Supercomputing, There's an App For That 66
aarondubrow writes "Researchers at MIT have created an experimental system for smart phones that allows engineers to leverage the power of supercomputers for instant computation and analysis. The team performed a series of expensive high-fidelity simulations on the Ranger supercomputer to generate a small "reduced model" which was transferred to a Google Android smart phone. They were then able to solve engineering and fluid flow problems on the phone and visualize the results interactively. The project proved the potential for reduced order methods to perform real-time and reliable simulations for complicated problems on handheld devices."
Re:Not even... (Score:3, Interesting)
What the phone is doing is "reduced order modeling", which (if the article is using the term accurately) finding a simple set of equations whose solution provably approximates a far more complex system of equations. It's not just interpolation (lookup tables, or machine learning from a training ensemble). Reduced order models actually have dynamics in them.
The potential innovation here, as I see it, is that it takes some supercomputing effort to build the reduced order model for a specific problem.
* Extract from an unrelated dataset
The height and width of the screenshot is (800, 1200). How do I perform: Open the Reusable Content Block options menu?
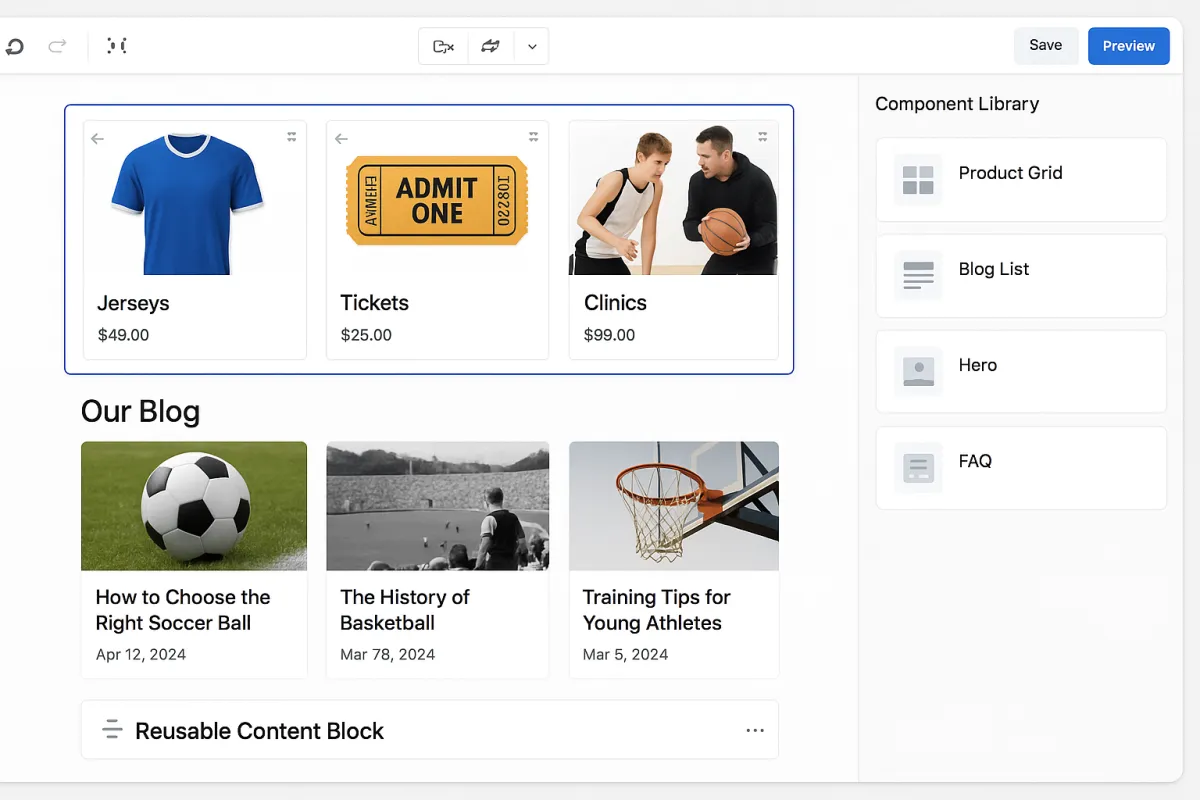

So you can input a description of your problem into the phone, communicate it to the supercomputer and let it analyze the problem for a couple hours, and it spits out a custom approximation to your problem that you can run in the field on your phone.
Now, what I'm not sure that they've developed is some convenient way to specify the problem using the phone's interface. Maybe the problems they're working with are too complex to be easily specified with a few keystrokes. If all they're doing is loading a precomputed reduced model onto the phone, and there's no interaction with the supercomputer to let it handcraft solutions to problems in semi-realtime, then it's not nearly as interesting.
Re:Put CUDA on a phone, then we can talk (Score:3, Interesting)
The lattice QCD people, at least, are porting their code to CUDA just as fast as they can. The bottleneck right now is that there's no good way to get multiple GPU's to communicate (quickly). So, for the largest problems (simulating a 64x64x64x192 lattice), you still need a conventional supercomputer (like Ranger, the one in the article here), because it's just too huge to put on a single GPU and multi-GPU doesn't scale well.
But for smaller problems (like a 24x24x24x64 lattice), GPU's will be great, and people are developing this capability as fast as they can.